Mandiant, CISA urge ThroughTrek customers to fix software bug in millions of baby monitors, cameras
A flaw in software used by millions of smart home devices could allow hackers to intercept audio and video data on equipment such as baby monitors and web cameras, security researchers said Tuesday.
The vulnerability is in a software protocol made by Taiwanese internet of things (IoT) vendor ThroughTek, which has customers including the Chinese electronics giant Xiaomi. ThroughTek says 83 million devices made by other brands, such as the camera vendor Wyze, run its software.
To exploit the flaw, an attacker would need “comprehensive knowledge” of the software protocol, and to obtain unique identifiers used by the targeted device, according to Mandiant, a division of FireEye, which discovered the issue. With that access, a hacker could communicate with devices remotely, potentially leading to follow-on hacks. The Department of Homeland Security plans to issue a public advisory to raise awareness of the security issue, Mandiant said.
Yi-Ching Chen, an employee at ThroughTek’s Product Security Incident Response Team, said the firm had notified customers of the vulnerability and advised them on how to minimize security risks stemming from it.
“We consider cybersecurity seriously and take security measures while developing our products,” Chen said in an email. “We have a dedicated software test team to assure our software is built with great quality and security and perform penetration tests periodically.”
It’s the latest example in the long-running struggle to secure the IoT devices that are found throughout homes in the digital age. It follows another revelation in April of two dozen vulnerabilities discovered in software that’s embedded in equipment like smart TVs and wearable devices.
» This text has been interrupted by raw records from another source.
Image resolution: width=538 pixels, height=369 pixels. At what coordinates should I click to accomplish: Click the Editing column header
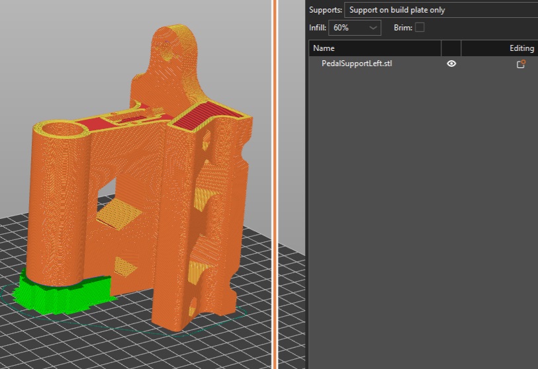coord(500,48)
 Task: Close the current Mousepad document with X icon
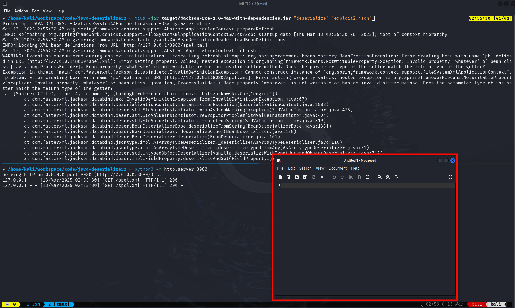(322, 177)
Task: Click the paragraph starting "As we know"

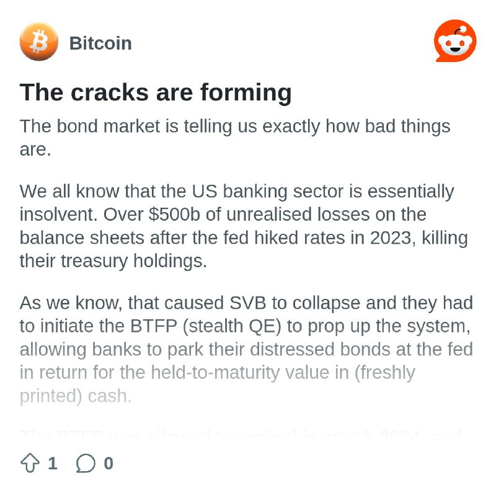Action: (246, 349)
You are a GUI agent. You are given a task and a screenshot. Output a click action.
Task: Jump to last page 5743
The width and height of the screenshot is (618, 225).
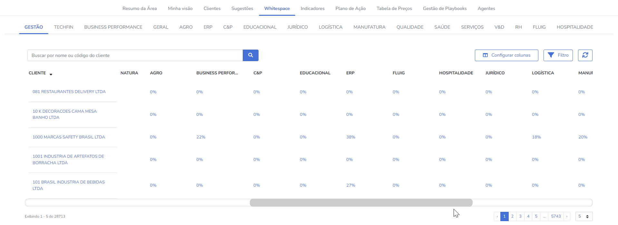(556, 216)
“Many consumers trust that the devices they place inside their homes will be secure by default,” said Jake Valletta, director of proactive services at Mandiant. “However, our research repeatedly indicates that security is not a priority for those implementing IoT devices and protocols.”
Some governments have begun to require vendors to adhere to minimum security standards, after years of relatively little attention on the issue. Congress, for example, last year passed long-awaited legislation that would set security requirements for IoT vendors that contract with the U.S. government.
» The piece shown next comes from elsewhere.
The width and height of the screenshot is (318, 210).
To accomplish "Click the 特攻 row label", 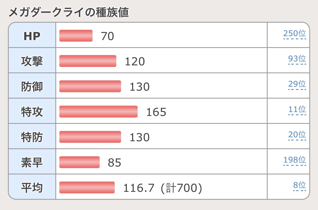I will [32, 112].
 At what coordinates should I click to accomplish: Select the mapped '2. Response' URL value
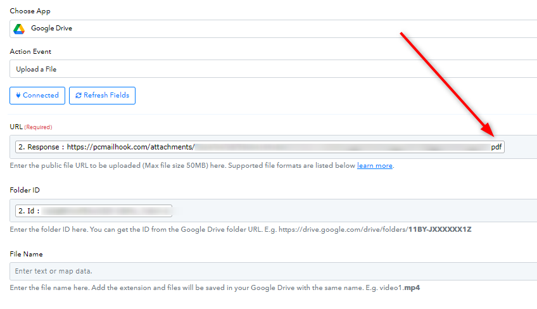coord(260,147)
However security issues in the IoT industry run deep, and a single vulnerability often affects multiple vendors.
Like a lot of third-party software running on IoT devices, for example, the ThroughTek protocol is integrated into equipment manufacturers and resellers, making it difficult to discern just how many devices might be affected by the flaw.
Mandiant advised users to update their software and take additional steps to mitigate the risk of the vulnerability being exploited.
It would be the second time in as many months that DHS’s Cybersecurity and Infrastructure Security Agency issued an advisory on a ThroughTek vulnerability. The agency previously warned about a flaw in ThroughTek software that exposed data sent from camera feeds to ThroughTek servers.